Stored data:
━━━━━━━━━━

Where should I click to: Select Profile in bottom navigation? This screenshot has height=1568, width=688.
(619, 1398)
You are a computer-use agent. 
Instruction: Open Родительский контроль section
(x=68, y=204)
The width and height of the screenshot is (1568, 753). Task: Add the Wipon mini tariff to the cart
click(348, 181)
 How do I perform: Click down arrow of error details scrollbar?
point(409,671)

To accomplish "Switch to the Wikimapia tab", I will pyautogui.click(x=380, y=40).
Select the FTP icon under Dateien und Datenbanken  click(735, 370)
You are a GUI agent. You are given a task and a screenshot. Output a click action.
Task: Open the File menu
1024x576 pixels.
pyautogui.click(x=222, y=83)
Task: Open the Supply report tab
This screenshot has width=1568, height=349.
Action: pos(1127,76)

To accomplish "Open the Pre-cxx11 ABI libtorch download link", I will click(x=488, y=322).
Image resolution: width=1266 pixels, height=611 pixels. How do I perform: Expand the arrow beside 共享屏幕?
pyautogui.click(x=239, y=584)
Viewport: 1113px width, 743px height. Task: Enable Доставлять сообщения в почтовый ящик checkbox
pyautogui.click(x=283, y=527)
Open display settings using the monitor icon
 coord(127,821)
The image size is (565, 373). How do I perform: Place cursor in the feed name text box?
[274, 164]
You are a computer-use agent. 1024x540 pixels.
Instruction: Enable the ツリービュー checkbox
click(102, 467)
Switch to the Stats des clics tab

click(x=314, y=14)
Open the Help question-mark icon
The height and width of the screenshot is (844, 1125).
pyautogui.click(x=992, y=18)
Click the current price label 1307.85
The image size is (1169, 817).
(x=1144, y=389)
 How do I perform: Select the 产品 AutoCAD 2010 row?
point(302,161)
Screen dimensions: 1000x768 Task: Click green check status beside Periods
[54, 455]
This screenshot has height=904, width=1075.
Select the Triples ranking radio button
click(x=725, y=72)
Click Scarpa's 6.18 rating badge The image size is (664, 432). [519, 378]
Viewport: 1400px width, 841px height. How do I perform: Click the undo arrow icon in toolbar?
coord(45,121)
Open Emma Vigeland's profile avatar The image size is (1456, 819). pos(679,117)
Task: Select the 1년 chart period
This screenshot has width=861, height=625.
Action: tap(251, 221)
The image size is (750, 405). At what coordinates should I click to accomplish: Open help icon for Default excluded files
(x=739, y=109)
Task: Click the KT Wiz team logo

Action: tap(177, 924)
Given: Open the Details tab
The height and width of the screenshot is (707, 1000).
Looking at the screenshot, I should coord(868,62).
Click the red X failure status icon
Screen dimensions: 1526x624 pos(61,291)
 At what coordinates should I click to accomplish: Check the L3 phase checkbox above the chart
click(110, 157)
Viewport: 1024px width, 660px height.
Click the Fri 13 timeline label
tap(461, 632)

━━━━━━━━━━

## Task description
Give every record again, exactly as it appears.

## Solution to this problem
Where should I click to: Select Profile in bottom navigation? This screenshot has height=1568, width=688.
(619, 1398)
You are a computer-use agent. 
Instruction: Open Родительский контроль section
(x=68, y=204)
The width and height of the screenshot is (1568, 753). Task: Add the Wipon mini tariff to the cart
click(348, 181)
 How do I perform: Click down arrow of error details scrollbar?
point(409,671)

To accomplish "Switch to the Wikimapia tab", I will pyautogui.click(x=380, y=40).
Select the FTP icon under Dateien und Datenbanken  click(735, 370)
You are a GUI agent. You are given a task and a screenshot. Output a click action.
Task: Open the File menu
1024x576 pixels.
pyautogui.click(x=222, y=83)
Task: Open the Supply report tab
This screenshot has width=1568, height=349.
Action: pos(1127,76)

To accomplish "Open the Pre-cxx11 ABI libtorch download link", I will click(x=488, y=322).
Image resolution: width=1266 pixels, height=611 pixels. How do I perform: Expand the arrow beside 共享屏幕?
pyautogui.click(x=239, y=584)
Viewport: 1113px width, 743px height. Task: Enable Доставлять сообщения в почтовый ящик checkbox
pyautogui.click(x=283, y=527)
Open display settings using the monitor icon
 coord(127,821)
The image size is (565, 373). How do I perform: Place cursor in the feed name text box?
[274, 164]
You are a computer-use agent. 1024x540 pixels.
Instruction: Enable the ツリービュー checkbox
click(102, 467)
Switch to the Stats des clics tab

click(x=314, y=14)
Open the Help question-mark icon
The height and width of the screenshot is (844, 1125).
pyautogui.click(x=992, y=18)
Click the current price label 1307.85
The image size is (1169, 817).
(x=1144, y=389)
 How do I perform: Select the 产品 AutoCAD 2010 row?
point(302,161)
Screen dimensions: 1000x768 Task: Click green check status beside Periods
[54, 455]
This screenshot has height=904, width=1075.
Select the Triples ranking radio button
click(x=725, y=72)
Click Scarpa's 6.18 rating badge The image size is (664, 432). [519, 378]
Viewport: 1400px width, 841px height. How do I perform: Click the undo arrow icon in toolbar?
coord(45,121)
Open Emma Vigeland's profile avatar The image size is (1456, 819). pos(679,117)
Task: Select the 1년 chart period
This screenshot has width=861, height=625.
Action: tap(251, 221)
The image size is (750, 405). At what coordinates should I click to accomplish: Open help icon for Default excluded files
(x=739, y=109)
Task: Click the KT Wiz team logo

Action: tap(177, 924)
Given: Open the Details tab
The height and width of the screenshot is (707, 1000).
Looking at the screenshot, I should coord(868,62).
Click the red X failure status icon
Screen dimensions: 1526x624 pos(61,291)
 At what coordinates should I click to accomplish: Check the L3 phase checkbox above the chart
click(110, 157)
Viewport: 1024px width, 660px height.
Click the Fri 13 timeline label
tap(461, 632)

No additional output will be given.